Although this approach held significant theoretical promise, it also presented a major technical obstacle: the two CARs were initially expressed at unbalanced levels, compromising therapeutic efficacy. Yet, over the course of eight months, the team undertook extensive molecular optimisation, carefully adjusting the modular architecture of each CAR to achieve stable and harmonised co-expression. This breakthrough has now provided the basis for clinical translation.
The rationale for developing a dual-targeting CAR-T therapy combining CD19 and CD22 stemmed from a critical limitation observed with CD19-only constructs. Relapse frequently occurs within six months of treatment due to antigen loss, whereby leukaemic cells escape immune detection by ceasing to express CD19. “By incorporating CD22 as a second antigen target, our optimised bicistronic construct was designed to mitigate this vulnerability and extend the durability of response,” clarifies Zhang.
Although approved CAR-T therapies from Novartis and Kite Pharma already serve adult B-cell lymphoma patients, SPH Biotherapeutics were adamant that a dual-targeting CD19/CD22 construct could offer meaningful clinical and commercial advantages. “We have started to demonstrate that, by targeting two antigens rather than one we can significantly reduce relapse rates caused by antigen escape, an area where single-target therapies still face considerable limitations,” he contends.

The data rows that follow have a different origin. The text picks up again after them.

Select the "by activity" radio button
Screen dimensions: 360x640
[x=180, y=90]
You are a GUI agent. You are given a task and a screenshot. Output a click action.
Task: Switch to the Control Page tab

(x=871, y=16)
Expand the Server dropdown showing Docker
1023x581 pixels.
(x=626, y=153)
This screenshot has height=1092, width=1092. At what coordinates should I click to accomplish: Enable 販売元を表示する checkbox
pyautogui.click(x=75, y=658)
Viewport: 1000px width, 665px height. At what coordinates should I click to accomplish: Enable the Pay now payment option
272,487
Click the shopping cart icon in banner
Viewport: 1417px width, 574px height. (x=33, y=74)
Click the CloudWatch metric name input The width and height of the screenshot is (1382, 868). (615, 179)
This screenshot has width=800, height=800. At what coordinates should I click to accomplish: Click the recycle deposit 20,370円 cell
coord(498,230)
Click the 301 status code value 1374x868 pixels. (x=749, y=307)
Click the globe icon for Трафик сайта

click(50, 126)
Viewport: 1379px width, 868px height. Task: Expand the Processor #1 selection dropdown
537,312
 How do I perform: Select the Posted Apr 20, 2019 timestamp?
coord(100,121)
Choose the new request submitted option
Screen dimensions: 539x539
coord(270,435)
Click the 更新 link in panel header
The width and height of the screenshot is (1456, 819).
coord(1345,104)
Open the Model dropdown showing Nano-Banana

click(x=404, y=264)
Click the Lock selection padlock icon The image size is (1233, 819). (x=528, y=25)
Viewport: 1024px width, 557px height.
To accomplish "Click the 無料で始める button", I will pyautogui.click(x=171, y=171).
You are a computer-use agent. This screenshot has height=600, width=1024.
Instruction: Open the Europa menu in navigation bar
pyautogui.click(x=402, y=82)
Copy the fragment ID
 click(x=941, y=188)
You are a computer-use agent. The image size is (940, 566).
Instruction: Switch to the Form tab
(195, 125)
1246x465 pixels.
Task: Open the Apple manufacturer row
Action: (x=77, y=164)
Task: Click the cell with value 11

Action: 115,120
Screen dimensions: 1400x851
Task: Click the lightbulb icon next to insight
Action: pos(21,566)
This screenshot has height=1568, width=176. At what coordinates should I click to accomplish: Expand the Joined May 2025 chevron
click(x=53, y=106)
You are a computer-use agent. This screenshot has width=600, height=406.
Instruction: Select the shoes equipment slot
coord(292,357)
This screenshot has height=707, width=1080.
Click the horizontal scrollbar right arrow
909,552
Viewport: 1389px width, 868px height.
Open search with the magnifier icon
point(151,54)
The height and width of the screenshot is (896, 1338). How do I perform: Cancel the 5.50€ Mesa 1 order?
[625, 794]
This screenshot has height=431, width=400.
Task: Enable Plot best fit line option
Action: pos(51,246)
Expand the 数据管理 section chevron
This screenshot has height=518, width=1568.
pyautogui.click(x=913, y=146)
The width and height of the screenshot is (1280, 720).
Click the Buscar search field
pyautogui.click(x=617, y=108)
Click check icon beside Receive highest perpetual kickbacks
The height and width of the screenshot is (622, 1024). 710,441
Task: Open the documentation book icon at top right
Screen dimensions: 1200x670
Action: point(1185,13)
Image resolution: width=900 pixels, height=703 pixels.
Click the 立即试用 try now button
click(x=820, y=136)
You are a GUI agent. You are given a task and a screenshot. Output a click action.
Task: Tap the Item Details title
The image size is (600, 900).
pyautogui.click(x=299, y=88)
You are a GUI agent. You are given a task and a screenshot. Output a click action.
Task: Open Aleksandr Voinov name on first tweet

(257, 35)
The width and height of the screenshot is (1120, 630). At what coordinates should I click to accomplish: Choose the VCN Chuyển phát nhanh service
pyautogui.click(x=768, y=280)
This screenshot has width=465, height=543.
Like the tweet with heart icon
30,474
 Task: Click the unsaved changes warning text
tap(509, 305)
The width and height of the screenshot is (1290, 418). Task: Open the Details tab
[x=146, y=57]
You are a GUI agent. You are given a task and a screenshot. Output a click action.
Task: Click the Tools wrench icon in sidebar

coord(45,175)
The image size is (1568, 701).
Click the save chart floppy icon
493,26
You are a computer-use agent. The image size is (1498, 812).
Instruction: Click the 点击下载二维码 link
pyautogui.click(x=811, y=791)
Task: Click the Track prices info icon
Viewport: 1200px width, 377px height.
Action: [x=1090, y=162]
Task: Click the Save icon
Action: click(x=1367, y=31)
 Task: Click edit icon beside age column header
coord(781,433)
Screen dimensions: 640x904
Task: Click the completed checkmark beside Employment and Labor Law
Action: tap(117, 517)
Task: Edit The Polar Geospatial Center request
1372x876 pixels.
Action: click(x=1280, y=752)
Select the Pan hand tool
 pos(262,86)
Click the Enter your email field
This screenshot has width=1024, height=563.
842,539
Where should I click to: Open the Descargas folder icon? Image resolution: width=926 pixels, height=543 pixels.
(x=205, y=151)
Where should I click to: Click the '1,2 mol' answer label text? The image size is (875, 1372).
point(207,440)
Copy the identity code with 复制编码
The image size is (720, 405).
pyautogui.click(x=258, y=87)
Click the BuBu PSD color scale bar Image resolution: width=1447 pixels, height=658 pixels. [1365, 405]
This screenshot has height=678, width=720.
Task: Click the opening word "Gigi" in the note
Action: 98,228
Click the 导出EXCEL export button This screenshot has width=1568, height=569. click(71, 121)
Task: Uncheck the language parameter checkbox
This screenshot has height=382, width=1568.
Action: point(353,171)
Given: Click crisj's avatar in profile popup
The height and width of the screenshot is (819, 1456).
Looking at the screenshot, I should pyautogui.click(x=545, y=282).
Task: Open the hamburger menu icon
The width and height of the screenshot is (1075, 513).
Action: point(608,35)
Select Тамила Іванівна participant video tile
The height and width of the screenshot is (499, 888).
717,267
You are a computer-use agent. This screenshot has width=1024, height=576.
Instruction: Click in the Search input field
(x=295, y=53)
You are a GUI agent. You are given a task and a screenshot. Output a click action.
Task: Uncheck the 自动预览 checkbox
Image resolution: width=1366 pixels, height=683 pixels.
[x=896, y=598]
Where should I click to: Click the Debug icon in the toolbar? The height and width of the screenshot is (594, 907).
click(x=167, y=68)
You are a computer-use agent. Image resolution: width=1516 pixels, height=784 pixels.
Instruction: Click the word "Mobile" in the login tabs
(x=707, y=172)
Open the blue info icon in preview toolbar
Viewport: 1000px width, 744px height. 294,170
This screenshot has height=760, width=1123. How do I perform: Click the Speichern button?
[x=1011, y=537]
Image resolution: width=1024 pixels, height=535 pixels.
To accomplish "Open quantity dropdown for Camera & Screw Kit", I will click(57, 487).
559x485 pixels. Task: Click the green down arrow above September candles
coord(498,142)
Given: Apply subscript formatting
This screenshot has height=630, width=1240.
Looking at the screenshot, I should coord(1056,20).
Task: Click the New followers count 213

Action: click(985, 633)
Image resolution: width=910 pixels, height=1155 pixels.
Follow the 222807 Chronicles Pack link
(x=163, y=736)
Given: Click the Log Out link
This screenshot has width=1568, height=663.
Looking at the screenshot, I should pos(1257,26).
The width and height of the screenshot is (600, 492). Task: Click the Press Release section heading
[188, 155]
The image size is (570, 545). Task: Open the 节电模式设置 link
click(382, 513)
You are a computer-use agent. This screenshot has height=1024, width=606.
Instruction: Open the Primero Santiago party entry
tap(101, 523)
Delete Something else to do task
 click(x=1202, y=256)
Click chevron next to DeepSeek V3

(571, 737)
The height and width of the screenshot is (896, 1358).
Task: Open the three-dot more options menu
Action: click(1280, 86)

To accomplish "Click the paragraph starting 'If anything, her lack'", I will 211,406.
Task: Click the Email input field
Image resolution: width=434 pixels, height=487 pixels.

When one considers the sheer variety, volume and quality of the science coming out of Hong Kong in what is still a very young and developing sector, it is evident that our region is poised for a promising future and will have much to contribute towards the advancement of next generation biomedicine,” confidently predicts Dr Gina Jiang, managing director of the Hong Kong Institute of Biotechnology (HKIB).